> [ACTION ITEM]:
Please state how many lines in the records below contain the word "computer"; the answer should be a number and nothing else.

------------

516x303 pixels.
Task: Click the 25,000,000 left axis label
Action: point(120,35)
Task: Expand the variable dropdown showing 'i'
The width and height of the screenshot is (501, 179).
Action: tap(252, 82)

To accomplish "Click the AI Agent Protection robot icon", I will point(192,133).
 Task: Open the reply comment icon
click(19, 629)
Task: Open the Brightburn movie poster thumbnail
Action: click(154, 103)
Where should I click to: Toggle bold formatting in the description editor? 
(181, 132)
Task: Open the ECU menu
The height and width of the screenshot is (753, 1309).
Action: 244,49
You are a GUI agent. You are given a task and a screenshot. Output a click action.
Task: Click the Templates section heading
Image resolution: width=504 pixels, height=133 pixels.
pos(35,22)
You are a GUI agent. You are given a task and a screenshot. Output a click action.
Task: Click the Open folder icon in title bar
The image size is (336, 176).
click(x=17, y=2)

------------

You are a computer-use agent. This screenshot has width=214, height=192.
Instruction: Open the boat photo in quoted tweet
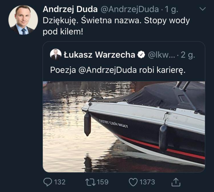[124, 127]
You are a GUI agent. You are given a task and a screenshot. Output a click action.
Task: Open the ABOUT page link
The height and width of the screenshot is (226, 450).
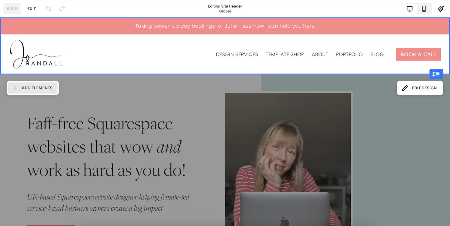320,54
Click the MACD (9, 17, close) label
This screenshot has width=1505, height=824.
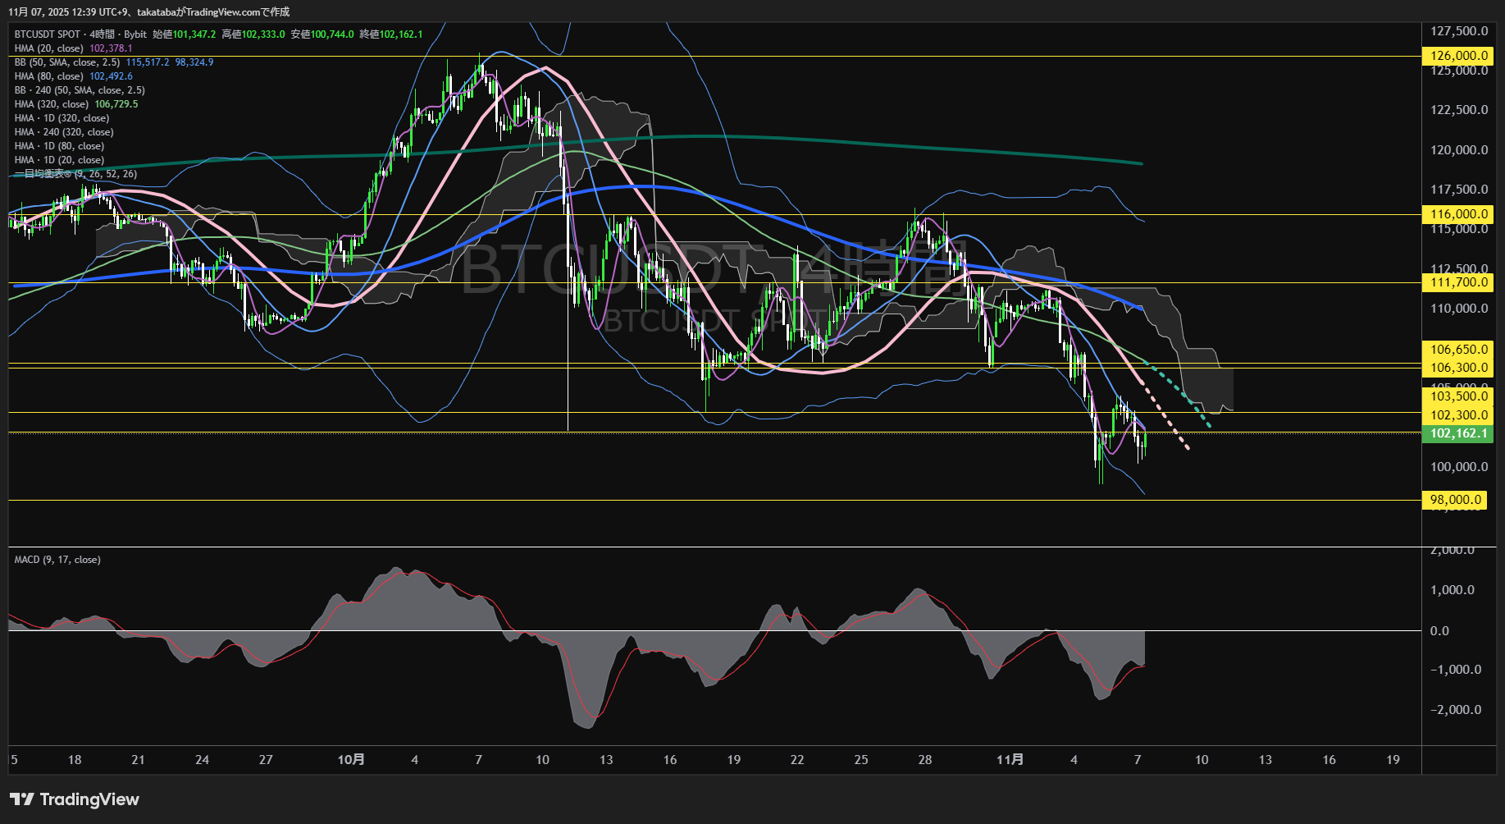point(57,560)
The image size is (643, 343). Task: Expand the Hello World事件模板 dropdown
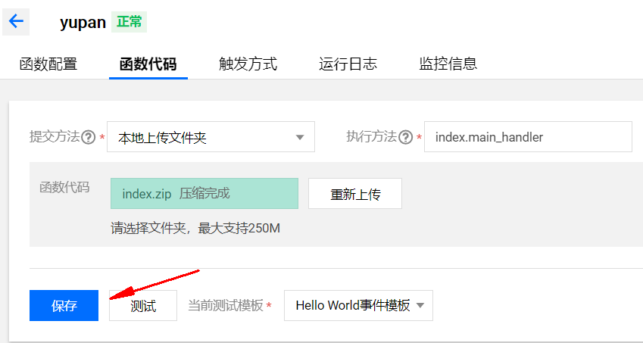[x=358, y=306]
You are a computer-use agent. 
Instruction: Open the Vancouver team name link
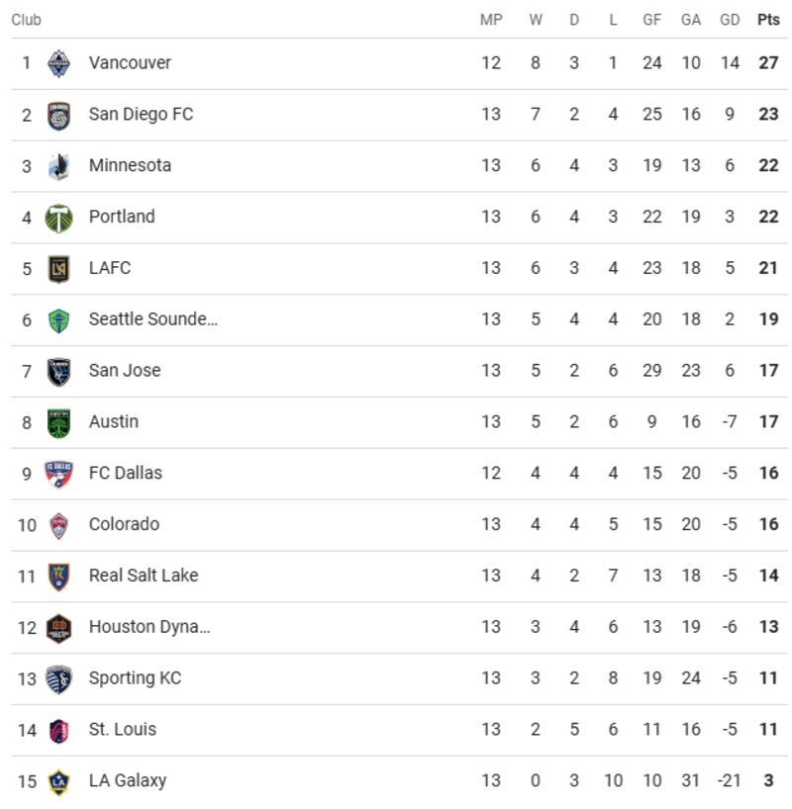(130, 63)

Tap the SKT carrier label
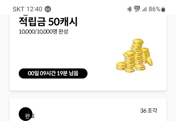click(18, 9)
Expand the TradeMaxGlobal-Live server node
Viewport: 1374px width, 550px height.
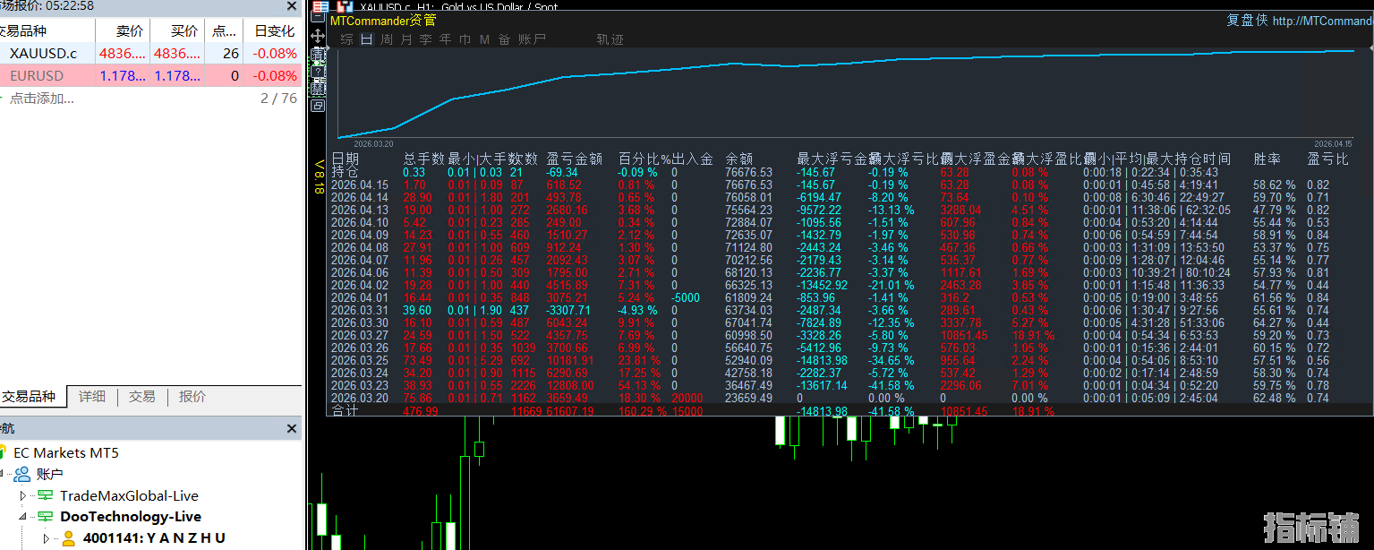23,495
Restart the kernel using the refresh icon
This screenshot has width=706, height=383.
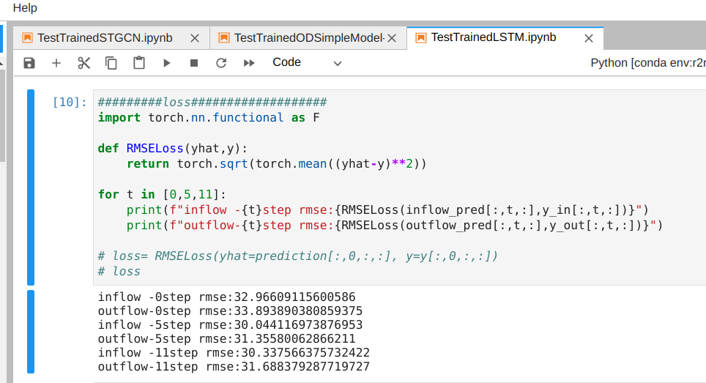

------------

> [RESPONSE BOX]:
2